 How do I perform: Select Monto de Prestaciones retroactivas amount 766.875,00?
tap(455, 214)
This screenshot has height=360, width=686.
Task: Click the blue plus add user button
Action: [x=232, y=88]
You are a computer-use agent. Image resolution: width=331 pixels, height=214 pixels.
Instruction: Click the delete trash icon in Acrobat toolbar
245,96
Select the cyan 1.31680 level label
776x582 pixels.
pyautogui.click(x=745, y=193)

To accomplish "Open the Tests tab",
------------------------------------
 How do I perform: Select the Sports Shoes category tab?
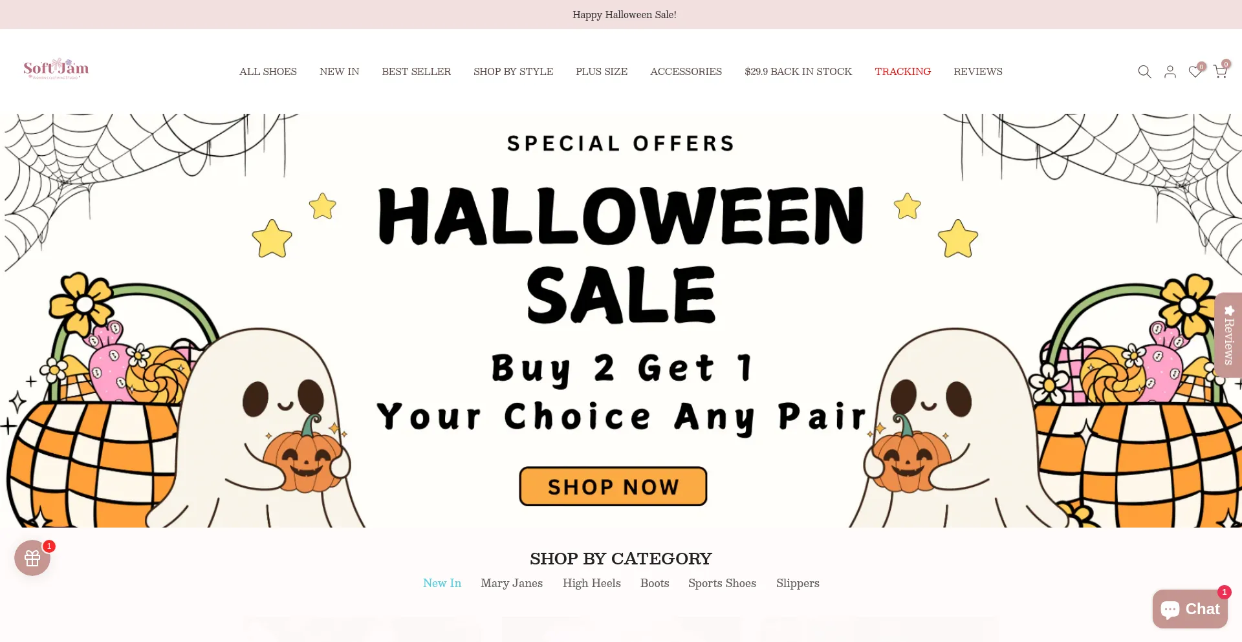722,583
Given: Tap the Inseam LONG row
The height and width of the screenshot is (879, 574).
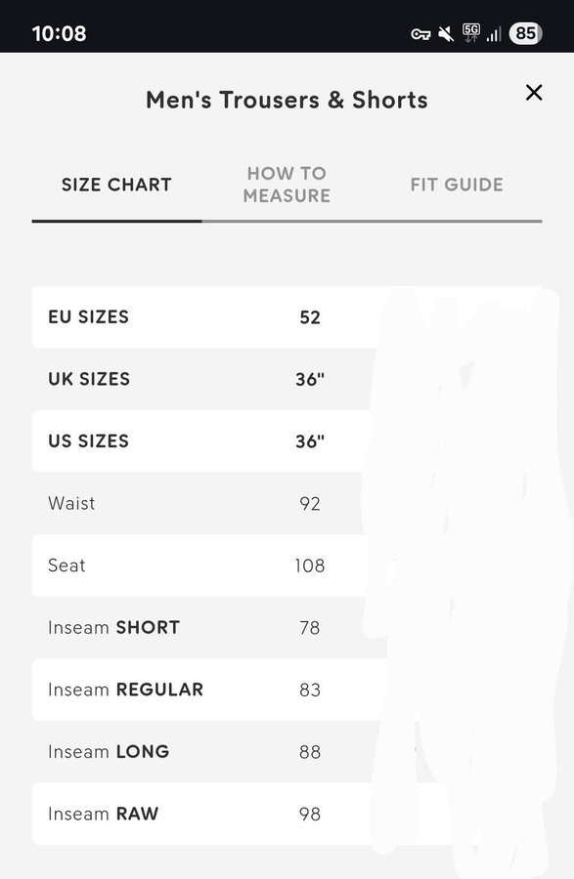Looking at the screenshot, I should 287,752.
------------------------------------
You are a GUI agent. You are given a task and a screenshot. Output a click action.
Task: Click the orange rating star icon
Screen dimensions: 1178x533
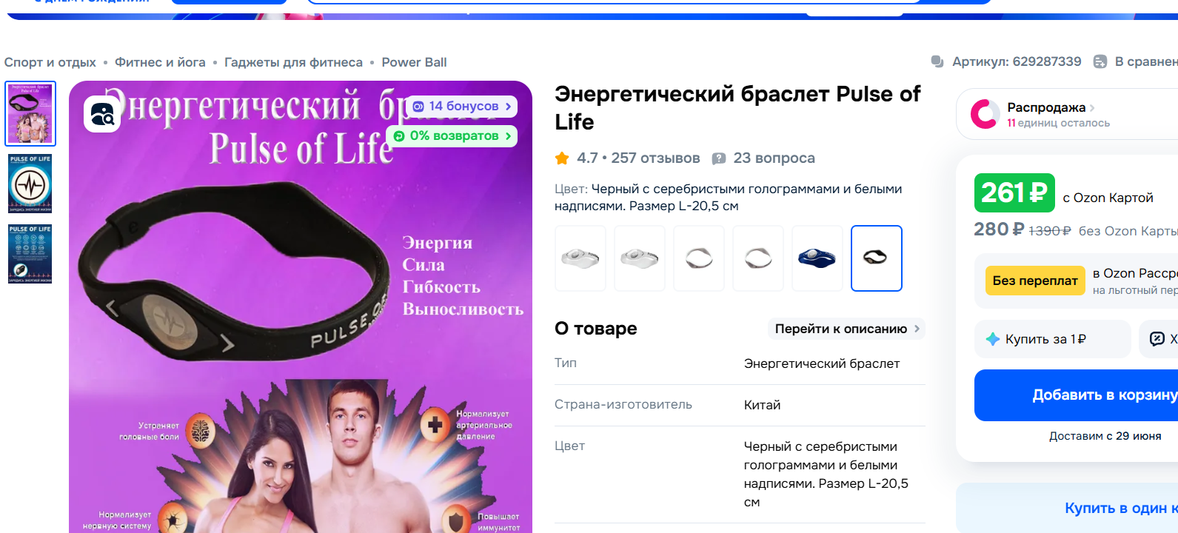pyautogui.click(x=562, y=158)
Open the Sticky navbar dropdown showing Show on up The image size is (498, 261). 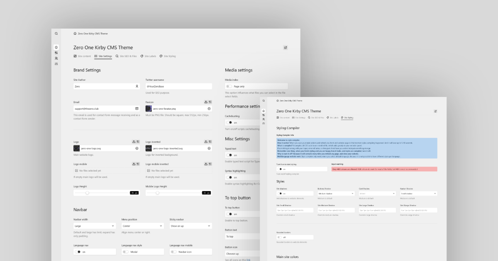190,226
------------------------------------
INSTRUCTIONS TO FOLLOW: Look over the entries above. Copy every line that contains the word "agent".

REPLY:
You are a computer-use agent. Image resolution: width=331 pixels, height=214 pixels.
You are a GUI agent. You are given a task and a screenshot. Output a click action.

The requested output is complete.